After his traumatic experiences with Guy Domville James developed, out of his
work for the stage, a new narrative style. This, his mature narrative method may be
termed dramatic, because he henceforth proceeded much in scenic fashion and worked
on the basis of extensive quasi-theatrical scenarios. I, for one, would have liked Tóibín
to have made the evolution of that descriptive method an integral part of his fictional
life. What he seems to have attempted instead is to use narrative style that mimics
James’s: those involuted, seemingly never-ending sentences. Thomas Hardy spoke of
“a ponderously warm manner of saying nothing in infinite sentences”, and H.G. Wells
characterised James’s prose style thus: “it is a magnificent but painful hippopotamus
resolved at any cost [...] upon picking up a pea which has got into a corner of its den”.

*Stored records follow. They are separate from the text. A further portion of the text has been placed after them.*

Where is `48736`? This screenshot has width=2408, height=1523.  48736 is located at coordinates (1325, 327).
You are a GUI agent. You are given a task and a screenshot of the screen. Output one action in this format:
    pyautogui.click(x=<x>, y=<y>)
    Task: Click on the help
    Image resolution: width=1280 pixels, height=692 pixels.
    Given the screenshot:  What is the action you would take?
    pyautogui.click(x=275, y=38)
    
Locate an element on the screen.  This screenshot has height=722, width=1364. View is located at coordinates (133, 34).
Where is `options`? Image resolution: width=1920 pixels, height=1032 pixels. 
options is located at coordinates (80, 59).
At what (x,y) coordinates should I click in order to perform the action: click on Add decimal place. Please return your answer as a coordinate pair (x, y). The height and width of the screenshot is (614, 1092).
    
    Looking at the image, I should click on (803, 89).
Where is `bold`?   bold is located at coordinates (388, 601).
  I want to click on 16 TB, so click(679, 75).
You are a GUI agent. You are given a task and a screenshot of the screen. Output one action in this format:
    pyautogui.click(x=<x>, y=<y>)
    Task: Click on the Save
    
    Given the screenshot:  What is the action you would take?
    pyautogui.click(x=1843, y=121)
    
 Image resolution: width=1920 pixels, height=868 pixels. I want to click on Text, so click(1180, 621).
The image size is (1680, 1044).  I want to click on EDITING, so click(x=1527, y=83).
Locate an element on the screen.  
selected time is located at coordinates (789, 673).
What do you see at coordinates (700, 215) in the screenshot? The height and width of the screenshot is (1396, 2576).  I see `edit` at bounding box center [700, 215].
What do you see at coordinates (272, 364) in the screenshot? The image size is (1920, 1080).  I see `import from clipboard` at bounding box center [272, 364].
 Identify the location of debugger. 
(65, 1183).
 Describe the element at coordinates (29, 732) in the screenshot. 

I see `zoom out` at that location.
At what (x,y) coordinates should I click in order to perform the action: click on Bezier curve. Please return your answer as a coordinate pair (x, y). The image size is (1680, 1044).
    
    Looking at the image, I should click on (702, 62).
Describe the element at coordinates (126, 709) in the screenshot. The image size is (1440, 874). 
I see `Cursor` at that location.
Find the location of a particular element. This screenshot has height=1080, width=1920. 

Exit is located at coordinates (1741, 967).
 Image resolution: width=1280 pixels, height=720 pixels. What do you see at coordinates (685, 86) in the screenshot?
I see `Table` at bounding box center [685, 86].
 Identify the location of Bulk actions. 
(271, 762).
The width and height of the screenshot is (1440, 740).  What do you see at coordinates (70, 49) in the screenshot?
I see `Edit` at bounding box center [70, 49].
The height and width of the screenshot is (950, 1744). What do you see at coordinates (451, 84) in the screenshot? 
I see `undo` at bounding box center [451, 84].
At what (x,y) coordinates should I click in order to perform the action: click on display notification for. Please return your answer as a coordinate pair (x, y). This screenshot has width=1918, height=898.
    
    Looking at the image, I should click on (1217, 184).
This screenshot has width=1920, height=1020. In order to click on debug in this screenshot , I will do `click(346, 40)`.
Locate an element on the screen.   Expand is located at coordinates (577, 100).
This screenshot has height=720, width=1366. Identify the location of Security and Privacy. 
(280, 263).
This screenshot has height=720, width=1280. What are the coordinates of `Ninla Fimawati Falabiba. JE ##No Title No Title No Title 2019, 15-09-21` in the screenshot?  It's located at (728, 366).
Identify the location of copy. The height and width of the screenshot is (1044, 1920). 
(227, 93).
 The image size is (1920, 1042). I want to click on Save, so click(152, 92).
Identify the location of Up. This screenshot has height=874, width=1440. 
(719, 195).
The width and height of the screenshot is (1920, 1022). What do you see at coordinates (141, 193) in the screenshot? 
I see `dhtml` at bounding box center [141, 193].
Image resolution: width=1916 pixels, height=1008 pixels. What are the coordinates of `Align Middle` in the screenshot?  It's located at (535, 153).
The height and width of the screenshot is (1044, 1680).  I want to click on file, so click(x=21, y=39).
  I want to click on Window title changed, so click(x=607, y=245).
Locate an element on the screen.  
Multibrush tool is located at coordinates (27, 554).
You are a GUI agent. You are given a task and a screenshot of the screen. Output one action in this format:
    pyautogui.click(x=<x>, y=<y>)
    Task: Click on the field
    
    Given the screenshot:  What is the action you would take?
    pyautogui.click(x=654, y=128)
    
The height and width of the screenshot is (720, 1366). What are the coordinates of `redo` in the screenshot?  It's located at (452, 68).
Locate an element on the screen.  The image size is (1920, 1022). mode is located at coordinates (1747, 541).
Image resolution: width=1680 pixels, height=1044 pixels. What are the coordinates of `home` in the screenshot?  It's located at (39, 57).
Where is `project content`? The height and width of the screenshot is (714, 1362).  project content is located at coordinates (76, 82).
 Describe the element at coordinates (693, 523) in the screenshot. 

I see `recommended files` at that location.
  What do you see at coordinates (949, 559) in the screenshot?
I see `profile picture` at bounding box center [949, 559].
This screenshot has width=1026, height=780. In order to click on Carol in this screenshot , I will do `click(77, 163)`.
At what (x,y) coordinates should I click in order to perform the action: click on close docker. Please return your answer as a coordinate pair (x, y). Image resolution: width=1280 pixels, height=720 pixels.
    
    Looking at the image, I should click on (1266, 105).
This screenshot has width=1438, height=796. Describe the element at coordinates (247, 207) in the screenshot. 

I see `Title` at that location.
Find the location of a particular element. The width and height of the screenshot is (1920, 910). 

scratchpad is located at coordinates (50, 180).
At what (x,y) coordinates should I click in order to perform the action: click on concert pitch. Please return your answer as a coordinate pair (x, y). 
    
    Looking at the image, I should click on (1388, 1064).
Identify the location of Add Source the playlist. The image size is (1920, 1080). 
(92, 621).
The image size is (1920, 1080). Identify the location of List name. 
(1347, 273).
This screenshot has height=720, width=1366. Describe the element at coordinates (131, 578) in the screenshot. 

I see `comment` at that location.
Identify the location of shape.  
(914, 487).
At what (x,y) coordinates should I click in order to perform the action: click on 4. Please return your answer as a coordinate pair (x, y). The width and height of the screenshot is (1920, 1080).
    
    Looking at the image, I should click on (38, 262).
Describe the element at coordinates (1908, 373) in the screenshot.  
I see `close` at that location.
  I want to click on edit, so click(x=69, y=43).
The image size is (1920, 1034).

Some parts of The Master are like that and it makes for prolix reading. But as Sterne’s
Tristram Shandy has it: “Let people tell their story their own way”. I raise my glass to
him.
Finally, what portrait of Henry James emerges? It is the portrait of a man
inconsolably pained by the past, by the loss he repeatedly had to suffer, pain and loss
which only work could keep at bay; the portrait of a man harbouring a concealed self, a
person adept at the art of self-effacement and addicted to refinements, of someone plagued
by sexual hang-ups. Yet, do we get a richer, a profounder portrait of Henry James by
reading The Master than we would get from straight biographies? I think not. But, then,
why should Tóibín have gone to all the trouble which the writing of the novel must have
involved? Your guess is as good as mine.
Note
1 Leon Edel, The Life of Henry James, vol. 2. Harmondsworth: Penguin, 1977, p. 333.